Source document -
▼

A wage protest at a Nike apparel factory in Cambodia ended violently Monday as police using stun batons moved in, injuring 23 workers. Around 3,000 workers, mostly women, had blocked the road outside their factory west of the capital Phnom Penh.
The workers had been protesting since last Tuesday, according to Sun Vanny, president of the Free Trade Union. They want the company to give them $14 a month to defer transportation, rent, and health costs. The factory employs around 5,000 people, and the current minimum wage is $74 a month.
A Nike spokeswoman in the United States told the New York Times that the company was concerned about the allegations and was conducting an investigation. Nike policy supports worker’s right to freedom of association.
The incident comes during a bad month for the garment industry. Council of Fashion Designers of America president Diane von Fursten sent a letter to the CFDA membership, encouraging designers to download her own company’s Supplier Code of Conduct rules and Supplier Certification Document.
She wrote, “What happened in Bangladesh is a tragedy and a harsh reminder that it is our obligation as designers to make sure our factories are a safe place to work and that the workers are respected.”

▲

Work request 1 -
In the Cambodia protest article, how many workers were injured when police moved in?
Work request 2 -
Which costs does the Cambodia protest article say the $14 a month was meant to cover?
Work request 3 -
Reproduce the part of the Cambodia protest article starting with "The incident comes" and going on through "Supplier Certification Document.".

Recorded data -
▼

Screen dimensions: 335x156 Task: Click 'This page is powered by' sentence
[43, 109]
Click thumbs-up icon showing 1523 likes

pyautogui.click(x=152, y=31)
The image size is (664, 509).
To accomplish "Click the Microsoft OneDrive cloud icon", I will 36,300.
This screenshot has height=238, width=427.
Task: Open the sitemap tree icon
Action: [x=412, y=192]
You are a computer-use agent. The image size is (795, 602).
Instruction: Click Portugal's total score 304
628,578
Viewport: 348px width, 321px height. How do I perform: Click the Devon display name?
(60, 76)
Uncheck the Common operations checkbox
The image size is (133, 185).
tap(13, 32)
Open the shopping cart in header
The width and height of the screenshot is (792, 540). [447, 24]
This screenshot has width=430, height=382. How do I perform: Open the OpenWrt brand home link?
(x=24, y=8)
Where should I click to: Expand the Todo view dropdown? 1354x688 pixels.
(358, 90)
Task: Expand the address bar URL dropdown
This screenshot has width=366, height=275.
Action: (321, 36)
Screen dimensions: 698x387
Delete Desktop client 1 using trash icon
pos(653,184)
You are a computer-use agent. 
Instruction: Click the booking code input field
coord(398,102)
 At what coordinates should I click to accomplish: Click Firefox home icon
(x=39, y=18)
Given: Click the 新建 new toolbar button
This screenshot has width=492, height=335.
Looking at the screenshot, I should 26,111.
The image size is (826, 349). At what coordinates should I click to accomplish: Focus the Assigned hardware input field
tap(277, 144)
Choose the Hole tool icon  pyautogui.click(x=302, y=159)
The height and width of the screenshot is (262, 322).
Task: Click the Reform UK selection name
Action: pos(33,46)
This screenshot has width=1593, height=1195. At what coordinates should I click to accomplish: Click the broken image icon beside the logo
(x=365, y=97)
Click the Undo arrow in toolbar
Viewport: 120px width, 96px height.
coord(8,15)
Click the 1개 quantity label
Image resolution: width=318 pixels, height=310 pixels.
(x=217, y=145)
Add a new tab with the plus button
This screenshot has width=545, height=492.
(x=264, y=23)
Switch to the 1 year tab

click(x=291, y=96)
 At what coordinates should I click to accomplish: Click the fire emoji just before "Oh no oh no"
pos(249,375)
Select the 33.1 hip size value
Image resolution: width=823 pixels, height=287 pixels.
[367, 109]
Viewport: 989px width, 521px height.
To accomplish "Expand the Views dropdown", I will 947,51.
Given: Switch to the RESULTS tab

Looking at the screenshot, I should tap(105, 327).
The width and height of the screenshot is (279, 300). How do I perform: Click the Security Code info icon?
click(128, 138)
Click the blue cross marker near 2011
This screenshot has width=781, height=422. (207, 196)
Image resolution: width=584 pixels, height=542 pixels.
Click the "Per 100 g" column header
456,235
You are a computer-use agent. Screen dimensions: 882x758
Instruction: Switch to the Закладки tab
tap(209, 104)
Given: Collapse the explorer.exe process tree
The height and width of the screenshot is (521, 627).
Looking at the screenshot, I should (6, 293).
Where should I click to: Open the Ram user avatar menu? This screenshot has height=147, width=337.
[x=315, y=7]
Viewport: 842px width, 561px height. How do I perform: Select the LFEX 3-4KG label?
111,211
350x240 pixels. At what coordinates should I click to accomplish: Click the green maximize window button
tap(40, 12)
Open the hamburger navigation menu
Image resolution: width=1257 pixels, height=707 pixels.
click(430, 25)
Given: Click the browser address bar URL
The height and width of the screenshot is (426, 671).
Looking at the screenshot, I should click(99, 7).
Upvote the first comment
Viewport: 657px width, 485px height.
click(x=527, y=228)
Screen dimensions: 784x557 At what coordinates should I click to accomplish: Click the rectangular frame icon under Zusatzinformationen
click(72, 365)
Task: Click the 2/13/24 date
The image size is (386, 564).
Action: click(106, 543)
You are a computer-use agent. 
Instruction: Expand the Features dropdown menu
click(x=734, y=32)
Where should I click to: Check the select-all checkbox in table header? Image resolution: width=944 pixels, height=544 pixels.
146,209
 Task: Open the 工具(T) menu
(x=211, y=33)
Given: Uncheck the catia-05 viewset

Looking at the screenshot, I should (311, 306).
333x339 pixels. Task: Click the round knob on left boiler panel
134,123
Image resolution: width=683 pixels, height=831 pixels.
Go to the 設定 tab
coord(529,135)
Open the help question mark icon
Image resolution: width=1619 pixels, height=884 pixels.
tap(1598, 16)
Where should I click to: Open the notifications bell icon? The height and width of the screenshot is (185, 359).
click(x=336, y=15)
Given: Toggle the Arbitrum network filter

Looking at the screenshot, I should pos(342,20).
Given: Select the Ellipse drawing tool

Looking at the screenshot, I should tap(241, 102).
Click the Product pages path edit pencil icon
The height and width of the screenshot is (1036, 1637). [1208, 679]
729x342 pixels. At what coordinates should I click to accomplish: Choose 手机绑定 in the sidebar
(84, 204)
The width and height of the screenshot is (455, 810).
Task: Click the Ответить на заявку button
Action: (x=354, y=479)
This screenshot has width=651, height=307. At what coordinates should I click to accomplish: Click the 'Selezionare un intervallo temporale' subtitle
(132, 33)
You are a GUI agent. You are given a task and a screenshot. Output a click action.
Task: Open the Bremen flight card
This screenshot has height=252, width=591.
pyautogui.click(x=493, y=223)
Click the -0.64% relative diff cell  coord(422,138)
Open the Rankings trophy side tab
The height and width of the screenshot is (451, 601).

▲

Exercise solution 1 -
23 workers were injured.

Exercise solution 2 -
Transportation, rent, and health costs.

Exercise solution 3 -
The incident comes during a bad month for the garment industry. Council of Fashion Designers of America president Diane von Fursten sent a letter to the CFDA membership, encouraging designers to download her own company’s Supplier Code of Conduct rules and Supplier Certification Document.